SAINT-SAËNS Symphonic Poems
Saint-Saëns’s symphonic poems are rarely gathered together on disc. From the UK, there are strong collections from Charles Dutoit and the Philharmonia (Decca), and Neeme Järvi and the RSNO (Chandos). But why have French orchestras been so reluctant to record them? Conductors like Jean Martinon and Georges Prêtre championed the symphonies but the only collection of the four symphonic poems by a French orchestra I can track down is an LP by Pierre Dervaux and the Orchestre de Paris (nla). In the July 1973 issue of Gramophone, John Warrack dismissed the music as ‘Saint-Saëns’s bland muse’ and the performances as ‘lucid, unsensational, but graphic’.

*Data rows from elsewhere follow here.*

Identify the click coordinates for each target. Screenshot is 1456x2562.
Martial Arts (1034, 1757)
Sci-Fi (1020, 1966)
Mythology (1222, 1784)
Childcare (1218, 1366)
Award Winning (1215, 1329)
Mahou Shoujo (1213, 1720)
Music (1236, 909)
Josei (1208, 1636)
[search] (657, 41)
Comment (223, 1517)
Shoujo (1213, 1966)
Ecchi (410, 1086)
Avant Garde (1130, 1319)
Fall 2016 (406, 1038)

Step forwards Jun Märkl, whose tenure as music director at the Orchestre National de Lyon – which yielded a fine set of Debussy recordings for Naxos – was acknowledged in 2012 when he was awarded the Chevalier de l’Ordre des Arts et des Lettres by the French Ministry of Culture. Here he does the honours with the Orchestre National de Lille in splendid accounts.

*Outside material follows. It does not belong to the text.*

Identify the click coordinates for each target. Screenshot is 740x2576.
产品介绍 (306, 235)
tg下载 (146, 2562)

Hercules appears in two of the symphonic poems, and so a photo of Giambologna’s marble sculpture Hercules Slaying the Centaur features on the disc’s cover. In La jeunesse d’Hercule (‘The Youth of Hercules’), our hero is torn between virtue and pleasure, rejecting the latter but only after a bacchanale (tame by comparison with that from Saint-Saëns’s opera Samson et Dalila). Märkl is steadier than Järvi here but the Lille strings offer virginal piety. Woodwinds whirr and chatter garrulously in Le rouet d’Omphale (‘Omphale’s Spinning Wheel’), even if Dutoit’s strings are clothed in more Mendelssohnian gossamer.
There is no mention of the soloist taking on the role of skeletal fiddler in the Danse macabre, though it is presumably Fernand Iaciu, long-standing leader since 1984, who cuts an elegant balance between demonic aggression and sweetness. The xylophone rattle and col legno strings are devilishly good.
My favourite of the four is Phaéton. Desperate to prove he descends from the sun god Helios, he begs to be allowed to drive his chariot across the sky, with disastrous consequences. Märkl is fleet-footed, with delicate lightness to the harp and strings after the brassy introduction, woodwinds chattering vividly as the wild horses gallop away. Naxos’s detailed recording clearly catches the timpani rumble in the descending string figures (from 4'06") and there’s a strong climax as Zeus’s thunderbolt strikes Phaéton down, leading to his burial by mourning nymphs.
Järvi’s fillers are more generous (77 minutes versus Naxos’s 55) and more attractive, including the Samson et Dalila Bacchanale and the ‘Marche militaire française’ from the Suite algérienne. Märkl opts for the plucky Marche héroïque, a symbol of resistance during the Siege of Paris, and the elegant but calorific mock-baroquery of the Sarabande and Rigaudon.